[Start of Attachment]
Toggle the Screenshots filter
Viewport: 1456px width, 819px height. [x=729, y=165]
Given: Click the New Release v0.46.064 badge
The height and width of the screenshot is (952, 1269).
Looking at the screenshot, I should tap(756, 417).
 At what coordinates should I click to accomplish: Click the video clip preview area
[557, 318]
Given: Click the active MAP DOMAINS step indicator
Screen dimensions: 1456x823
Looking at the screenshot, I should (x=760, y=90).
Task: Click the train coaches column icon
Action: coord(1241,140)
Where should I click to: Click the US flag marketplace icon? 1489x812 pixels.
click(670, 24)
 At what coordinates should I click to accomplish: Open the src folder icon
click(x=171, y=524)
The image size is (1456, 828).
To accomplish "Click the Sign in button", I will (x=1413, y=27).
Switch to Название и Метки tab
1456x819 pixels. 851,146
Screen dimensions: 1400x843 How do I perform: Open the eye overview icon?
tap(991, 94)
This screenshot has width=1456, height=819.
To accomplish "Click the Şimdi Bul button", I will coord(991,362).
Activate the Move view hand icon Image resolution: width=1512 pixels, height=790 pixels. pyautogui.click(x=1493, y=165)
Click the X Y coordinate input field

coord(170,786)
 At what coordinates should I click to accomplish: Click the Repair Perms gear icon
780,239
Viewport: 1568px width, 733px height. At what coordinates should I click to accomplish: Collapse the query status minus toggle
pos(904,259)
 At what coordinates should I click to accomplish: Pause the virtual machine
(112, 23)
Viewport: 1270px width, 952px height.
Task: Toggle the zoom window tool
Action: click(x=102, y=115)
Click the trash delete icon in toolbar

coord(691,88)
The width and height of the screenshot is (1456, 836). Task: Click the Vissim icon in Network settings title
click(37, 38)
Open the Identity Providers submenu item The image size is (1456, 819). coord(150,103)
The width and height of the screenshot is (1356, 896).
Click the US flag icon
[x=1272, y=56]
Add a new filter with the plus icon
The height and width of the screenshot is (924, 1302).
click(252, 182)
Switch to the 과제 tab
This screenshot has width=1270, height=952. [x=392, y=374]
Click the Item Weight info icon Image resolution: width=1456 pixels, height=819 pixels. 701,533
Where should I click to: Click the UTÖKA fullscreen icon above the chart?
[End of Attachment]
- [WHAT YOU HAVE TO DO] Transcribe the full listing exactly, omitting nothing.

- [RESPONSE FOR THIS EXERCISE]
Toggle the Screenshots filter
Viewport: 1456px width, 819px height. [x=729, y=165]
Given: Click the New Release v0.46.064 badge
The height and width of the screenshot is (952, 1269).
Looking at the screenshot, I should tap(756, 417).
 At what coordinates should I click to accomplish: Click the video clip preview area
[557, 318]
Given: Click the active MAP DOMAINS step indicator
Screen dimensions: 1456x823
Looking at the screenshot, I should (x=760, y=90).
Task: Click the train coaches column icon
Action: coord(1241,140)
Where should I click to: Click the US flag marketplace icon? 1489x812 pixels.
click(670, 24)
 At what coordinates should I click to accomplish: Open the src folder icon
click(x=171, y=524)
The image size is (1456, 828).
To accomplish "Click the Sign in button", I will (x=1413, y=27).
Switch to Название и Метки tab
1456x819 pixels. 851,146
Screen dimensions: 1400x843 How do I perform: Open the eye overview icon?
tap(991, 94)
This screenshot has width=1456, height=819.
To accomplish "Click the Şimdi Bul button", I will coord(991,362).
Activate the Move view hand icon Image resolution: width=1512 pixels, height=790 pixels. pyautogui.click(x=1493, y=165)
Click the X Y coordinate input field

coord(170,786)
 At what coordinates should I click to accomplish: Click the Repair Perms gear icon
780,239
Viewport: 1568px width, 733px height. At what coordinates should I click to accomplish: Collapse the query status minus toggle
pos(904,259)
 At what coordinates should I click to accomplish: Pause the virtual machine
(112, 23)
Viewport: 1270px width, 952px height.
Task: Toggle the zoom window tool
Action: click(x=102, y=115)
Click the trash delete icon in toolbar

coord(691,88)
The width and height of the screenshot is (1456, 836). Task: Click the Vissim icon in Network settings title
click(37, 38)
Open the Identity Providers submenu item The image size is (1456, 819). coord(150,103)
The width and height of the screenshot is (1356, 896).
Click the US flag icon
[x=1272, y=56]
Add a new filter with the plus icon
The height and width of the screenshot is (924, 1302).
click(252, 182)
Switch to the 과제 tab
This screenshot has width=1270, height=952. [x=392, y=374]
Click the Item Weight info icon Image resolution: width=1456 pixels, height=819 pixels. 701,533
Where should I click to: Click the UTÖKA fullscreen icon above the chart?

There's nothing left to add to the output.